Themenroute 7 - Industriekultur an der Lippe

Marina Rünthe, ehemaliger Werkshafen der Zeche Haus Aden. Foto: RIK / Guntram Walter
Marina Rünthe, ehemaliger Werkshafen der Zeche Haus Aden. Foto: RIK / Guntram Walter

Wer spricht da nur vom Ruhrgebiet? Eigentlich müssten Emscher und Lippe auch in den Namen aufgenommen werden - für die Industriekultur der Region sind sie mindestens ebenso wichtig.

Auch links und rechts der Lippe hat die Ge­schichte der Industrialisierung inte­ressante Spuren hinterlassen. Mit Zechen wie Maximilian und Radbod in Hamm, Auguste Victoria in Marl oder Fürst Leopold in Dorsten drang der Bergbau zu Anfang des 20. Jahrhunderts in diesen zuvor ländlich geprägten Raum vor und schuf weithin sichtbare Zechen­areale, Halden und Siedlungen. Mit dem heuti­gen Chemiepark Marl ent­stand eines der größten Industrieareale Deutschlands. Die Binnenschifffahrt spielt hier im Norden des Reviers bis heute eine be­deutende Rolle.

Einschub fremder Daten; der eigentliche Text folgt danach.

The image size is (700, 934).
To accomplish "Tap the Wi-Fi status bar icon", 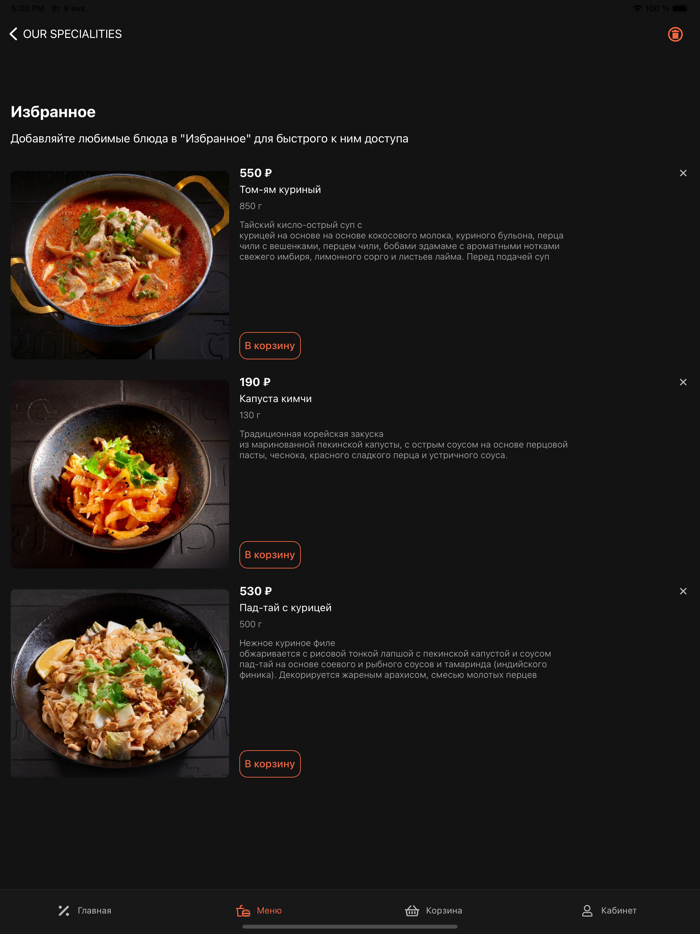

Der Schleusenpark Waltrop mit dem Alten Schiffshebewerk Henrichenburg, einem Standort des LWL-Industriemuseums, be­sitzt internationale Bekanntheit. An die Ursprünge der Schifffahrt auf der Lippe erinnert das Museum im alten Rathaus Dorsten. An der Lippemündung in Wesel wird im Preußenmuseum der Industri­alisierungsprozess der ehemaligen preußischen Westprovinzen in seinen politischen und sozialen Zusammen­hängen umfassend und lebendig dargestellt.